Synthesis of Reviewed Autoregulation Curves
Our calculations revealed some limitations and disadvantages of three
previously used descriptions of autoregulation curves.
Type 1.
As shown in Fig. 2, the slopes,
slopelower and
slopeupper, predicted by this type
of autoregulation curve are 2 and 0.7% change in CBF per mmHg,
respectively. Slopelower is larger
and slopeupper is smaller than the
mean calculated from experimental data. Type 1 is inconsistent with most experimental data, which
demonstrate that the slope of the flow-pressure relationship in the
range of pressure below the LLA is not smaller than that above the ULA and that resistance does not remain constant when pressure increases above the ULA (6, 14, 37).
Type 2.
Although vascular diameter and resistance remain constant below the
LLA, the pressure increases above the ULA are associated with a
decrease in vascular resistance resulting from vasodilation (Fig. 3).
Compared with type 1, the curve
description of type 2 provides an
improved description of pressure-induced changes in upper-range CBF.

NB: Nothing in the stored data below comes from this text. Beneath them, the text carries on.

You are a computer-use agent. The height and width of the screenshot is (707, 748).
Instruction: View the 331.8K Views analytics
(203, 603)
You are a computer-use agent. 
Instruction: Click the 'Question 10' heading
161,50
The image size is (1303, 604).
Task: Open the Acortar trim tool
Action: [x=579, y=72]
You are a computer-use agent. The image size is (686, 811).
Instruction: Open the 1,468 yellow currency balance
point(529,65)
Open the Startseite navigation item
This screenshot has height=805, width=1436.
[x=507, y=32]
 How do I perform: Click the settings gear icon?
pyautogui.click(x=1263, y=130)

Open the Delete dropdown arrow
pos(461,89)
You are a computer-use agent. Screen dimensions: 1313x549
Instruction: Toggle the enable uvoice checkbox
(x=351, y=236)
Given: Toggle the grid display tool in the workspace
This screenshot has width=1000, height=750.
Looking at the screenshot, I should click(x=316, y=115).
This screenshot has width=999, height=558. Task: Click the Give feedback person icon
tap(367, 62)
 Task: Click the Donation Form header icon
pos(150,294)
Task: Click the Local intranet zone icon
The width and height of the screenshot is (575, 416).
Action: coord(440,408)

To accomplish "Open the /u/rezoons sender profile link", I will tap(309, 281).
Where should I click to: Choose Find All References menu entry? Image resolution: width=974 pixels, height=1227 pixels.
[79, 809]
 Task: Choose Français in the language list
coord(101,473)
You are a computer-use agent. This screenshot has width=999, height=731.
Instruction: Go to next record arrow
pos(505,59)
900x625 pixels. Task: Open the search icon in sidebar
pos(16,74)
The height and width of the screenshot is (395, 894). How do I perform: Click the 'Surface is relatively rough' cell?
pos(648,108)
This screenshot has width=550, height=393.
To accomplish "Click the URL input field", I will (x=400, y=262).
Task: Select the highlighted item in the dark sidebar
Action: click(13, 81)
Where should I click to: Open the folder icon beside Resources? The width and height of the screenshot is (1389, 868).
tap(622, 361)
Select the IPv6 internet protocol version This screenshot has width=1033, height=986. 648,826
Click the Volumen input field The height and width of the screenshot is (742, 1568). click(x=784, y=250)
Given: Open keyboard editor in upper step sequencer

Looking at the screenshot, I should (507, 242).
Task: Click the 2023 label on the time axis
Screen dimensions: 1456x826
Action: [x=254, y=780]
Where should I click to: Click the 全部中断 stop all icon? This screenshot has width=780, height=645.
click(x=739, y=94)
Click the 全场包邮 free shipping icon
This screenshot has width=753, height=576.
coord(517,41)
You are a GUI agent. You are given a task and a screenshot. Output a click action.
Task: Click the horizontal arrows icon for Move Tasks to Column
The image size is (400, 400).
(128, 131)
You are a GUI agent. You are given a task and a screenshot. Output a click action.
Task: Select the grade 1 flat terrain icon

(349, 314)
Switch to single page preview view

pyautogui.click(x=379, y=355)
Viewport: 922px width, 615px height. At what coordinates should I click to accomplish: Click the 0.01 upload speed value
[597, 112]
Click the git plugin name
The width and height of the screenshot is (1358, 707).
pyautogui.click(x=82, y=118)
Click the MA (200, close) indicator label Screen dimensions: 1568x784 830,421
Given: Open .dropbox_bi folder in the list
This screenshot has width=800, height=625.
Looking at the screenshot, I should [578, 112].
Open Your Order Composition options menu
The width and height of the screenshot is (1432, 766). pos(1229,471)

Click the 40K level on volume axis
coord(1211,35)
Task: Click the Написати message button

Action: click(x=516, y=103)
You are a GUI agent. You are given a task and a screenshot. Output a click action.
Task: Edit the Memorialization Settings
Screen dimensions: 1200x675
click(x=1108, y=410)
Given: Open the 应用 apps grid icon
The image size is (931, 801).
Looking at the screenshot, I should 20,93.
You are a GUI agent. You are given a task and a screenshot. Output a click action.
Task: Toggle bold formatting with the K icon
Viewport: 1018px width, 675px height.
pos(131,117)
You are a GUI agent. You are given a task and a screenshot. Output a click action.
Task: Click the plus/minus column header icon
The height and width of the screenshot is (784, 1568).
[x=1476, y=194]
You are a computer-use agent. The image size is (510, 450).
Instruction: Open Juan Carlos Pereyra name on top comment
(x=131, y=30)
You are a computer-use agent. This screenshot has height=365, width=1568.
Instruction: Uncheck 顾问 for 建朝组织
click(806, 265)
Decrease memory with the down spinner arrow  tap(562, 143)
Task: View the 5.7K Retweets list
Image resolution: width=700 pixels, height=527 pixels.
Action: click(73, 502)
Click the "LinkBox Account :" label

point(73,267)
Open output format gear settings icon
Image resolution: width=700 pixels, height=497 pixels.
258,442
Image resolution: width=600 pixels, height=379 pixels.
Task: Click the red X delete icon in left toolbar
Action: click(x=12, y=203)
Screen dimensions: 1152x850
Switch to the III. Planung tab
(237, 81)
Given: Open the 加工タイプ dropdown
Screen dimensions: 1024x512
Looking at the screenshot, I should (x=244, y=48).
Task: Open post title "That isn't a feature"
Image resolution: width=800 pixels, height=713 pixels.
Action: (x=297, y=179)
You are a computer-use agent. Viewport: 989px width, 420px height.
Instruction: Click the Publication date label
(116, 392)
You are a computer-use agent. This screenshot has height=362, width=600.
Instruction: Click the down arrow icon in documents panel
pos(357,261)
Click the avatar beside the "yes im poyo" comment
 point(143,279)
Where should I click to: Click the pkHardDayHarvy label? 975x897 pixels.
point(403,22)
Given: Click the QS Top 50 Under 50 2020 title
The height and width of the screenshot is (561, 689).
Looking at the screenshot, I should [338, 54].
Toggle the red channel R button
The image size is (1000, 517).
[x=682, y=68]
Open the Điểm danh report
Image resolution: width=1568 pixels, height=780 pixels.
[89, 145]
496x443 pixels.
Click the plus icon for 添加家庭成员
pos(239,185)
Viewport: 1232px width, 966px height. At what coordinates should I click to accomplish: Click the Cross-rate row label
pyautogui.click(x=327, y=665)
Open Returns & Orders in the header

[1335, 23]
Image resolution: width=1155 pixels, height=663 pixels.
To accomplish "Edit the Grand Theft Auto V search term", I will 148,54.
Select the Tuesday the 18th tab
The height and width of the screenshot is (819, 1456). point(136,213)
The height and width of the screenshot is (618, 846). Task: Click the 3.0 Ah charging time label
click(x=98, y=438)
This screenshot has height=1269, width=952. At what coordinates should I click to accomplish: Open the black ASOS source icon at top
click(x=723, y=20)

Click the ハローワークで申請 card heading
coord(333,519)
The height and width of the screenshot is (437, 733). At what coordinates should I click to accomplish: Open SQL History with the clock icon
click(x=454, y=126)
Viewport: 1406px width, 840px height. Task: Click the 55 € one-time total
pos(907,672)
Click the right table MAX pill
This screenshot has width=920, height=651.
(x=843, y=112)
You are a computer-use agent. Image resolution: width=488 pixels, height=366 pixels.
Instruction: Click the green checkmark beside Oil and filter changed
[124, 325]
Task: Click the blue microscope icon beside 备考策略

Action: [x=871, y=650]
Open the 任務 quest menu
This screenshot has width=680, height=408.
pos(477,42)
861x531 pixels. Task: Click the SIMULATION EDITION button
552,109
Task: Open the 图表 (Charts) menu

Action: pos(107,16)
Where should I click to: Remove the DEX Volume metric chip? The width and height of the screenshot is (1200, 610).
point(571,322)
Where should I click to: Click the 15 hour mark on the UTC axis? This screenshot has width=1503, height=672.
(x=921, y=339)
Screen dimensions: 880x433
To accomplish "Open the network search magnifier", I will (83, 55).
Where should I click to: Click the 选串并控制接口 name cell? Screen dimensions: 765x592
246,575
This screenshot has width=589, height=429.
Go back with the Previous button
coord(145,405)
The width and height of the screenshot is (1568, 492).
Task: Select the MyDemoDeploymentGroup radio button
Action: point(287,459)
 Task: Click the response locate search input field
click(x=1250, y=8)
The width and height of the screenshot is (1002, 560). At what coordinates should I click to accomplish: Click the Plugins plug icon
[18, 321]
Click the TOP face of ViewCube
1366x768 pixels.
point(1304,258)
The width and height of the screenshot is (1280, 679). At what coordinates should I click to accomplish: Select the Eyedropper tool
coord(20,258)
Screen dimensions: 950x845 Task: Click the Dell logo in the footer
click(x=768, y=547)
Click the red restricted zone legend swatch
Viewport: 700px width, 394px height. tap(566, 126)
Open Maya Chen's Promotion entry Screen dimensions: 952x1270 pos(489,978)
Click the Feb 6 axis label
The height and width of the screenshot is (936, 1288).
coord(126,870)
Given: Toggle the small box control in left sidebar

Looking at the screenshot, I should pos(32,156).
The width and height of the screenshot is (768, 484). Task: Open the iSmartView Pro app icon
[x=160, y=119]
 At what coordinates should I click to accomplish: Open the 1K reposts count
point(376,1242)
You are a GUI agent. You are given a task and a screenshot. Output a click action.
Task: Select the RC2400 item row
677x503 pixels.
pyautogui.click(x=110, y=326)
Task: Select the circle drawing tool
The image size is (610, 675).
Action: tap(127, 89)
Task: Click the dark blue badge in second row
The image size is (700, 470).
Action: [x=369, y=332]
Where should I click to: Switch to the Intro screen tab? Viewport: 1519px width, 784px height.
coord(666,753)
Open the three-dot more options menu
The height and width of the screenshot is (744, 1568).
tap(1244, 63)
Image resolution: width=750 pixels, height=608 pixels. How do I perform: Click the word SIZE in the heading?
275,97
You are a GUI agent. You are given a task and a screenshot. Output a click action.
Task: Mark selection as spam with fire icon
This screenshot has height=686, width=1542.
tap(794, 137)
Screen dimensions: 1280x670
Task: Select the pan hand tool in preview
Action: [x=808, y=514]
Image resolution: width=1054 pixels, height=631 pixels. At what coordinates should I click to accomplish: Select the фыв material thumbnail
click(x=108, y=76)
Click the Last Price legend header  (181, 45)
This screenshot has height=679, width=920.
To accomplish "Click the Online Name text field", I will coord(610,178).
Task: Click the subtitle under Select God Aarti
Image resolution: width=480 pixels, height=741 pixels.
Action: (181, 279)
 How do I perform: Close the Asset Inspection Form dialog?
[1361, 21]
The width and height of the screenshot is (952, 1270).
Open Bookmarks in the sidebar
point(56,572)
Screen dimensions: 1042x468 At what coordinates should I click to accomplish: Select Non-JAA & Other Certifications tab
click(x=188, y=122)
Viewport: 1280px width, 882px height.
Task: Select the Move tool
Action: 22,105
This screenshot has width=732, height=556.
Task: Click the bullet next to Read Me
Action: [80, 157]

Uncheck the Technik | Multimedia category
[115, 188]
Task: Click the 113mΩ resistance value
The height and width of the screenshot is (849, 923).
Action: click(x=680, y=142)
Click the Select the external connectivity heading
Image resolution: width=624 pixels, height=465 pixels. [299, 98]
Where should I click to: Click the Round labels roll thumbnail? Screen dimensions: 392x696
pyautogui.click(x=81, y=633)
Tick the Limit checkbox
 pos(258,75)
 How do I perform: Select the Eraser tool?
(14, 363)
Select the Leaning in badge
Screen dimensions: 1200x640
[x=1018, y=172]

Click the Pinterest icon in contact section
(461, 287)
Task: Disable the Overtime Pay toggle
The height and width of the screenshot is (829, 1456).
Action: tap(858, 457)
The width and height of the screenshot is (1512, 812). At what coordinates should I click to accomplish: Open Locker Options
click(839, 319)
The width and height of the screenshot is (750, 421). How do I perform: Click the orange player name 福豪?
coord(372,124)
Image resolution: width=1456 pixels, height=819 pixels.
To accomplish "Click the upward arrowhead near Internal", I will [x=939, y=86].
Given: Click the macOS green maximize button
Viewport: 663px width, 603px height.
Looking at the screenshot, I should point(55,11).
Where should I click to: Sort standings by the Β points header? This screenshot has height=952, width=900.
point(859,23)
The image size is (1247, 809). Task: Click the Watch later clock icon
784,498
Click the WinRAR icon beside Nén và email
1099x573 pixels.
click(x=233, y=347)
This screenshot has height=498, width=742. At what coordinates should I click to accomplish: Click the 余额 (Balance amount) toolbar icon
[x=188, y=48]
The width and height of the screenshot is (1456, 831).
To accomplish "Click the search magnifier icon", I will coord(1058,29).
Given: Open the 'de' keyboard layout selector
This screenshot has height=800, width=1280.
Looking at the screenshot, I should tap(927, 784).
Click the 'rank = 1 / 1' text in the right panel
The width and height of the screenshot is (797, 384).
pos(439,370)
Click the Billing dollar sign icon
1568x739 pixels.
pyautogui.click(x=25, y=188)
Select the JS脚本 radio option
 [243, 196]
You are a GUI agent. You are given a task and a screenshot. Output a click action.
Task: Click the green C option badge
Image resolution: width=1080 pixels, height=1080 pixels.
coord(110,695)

However, there are still discrepancies between this curve and
experimental observations. As observed in the cat (19), maximum levels
of vascular dilation and constriction do not necessarily occur at the
LLA and the ULA, respectively. Thus LLA (~65 mmHg) occurred at a
pressure significantly higher than that at which the vessels were
maximally dilated (~35 mmHg). The direct observation of vasodilation
in resistive arteries and arterioles at a pressure below the LLA has
also been described (16). Similarly, vasoconstriction continues as the
arterial pressure rises above the ULA. In general, because the vascular
resistance changes with the vascular diameter, the sections of the
autoregulation curve below the LLA and above the ULA cannot be
represented as simple straight lines.
The slopes, slopelower and
slopeupper, predicted by this type
of autoregulation curve are 2% change in CBF per mmHg.
Slopelower is larger and
slopeupper is smaller than the
mean experimental data. The prediction that
slopelower equals
slopeupper is not consistent with
experimental data.
Type 3.
A CBF-pressure curve was generated using an empirical third-order
polynomial, which is obtained by fitting to the data reported by
Dirnagl and Pulsinelli (6)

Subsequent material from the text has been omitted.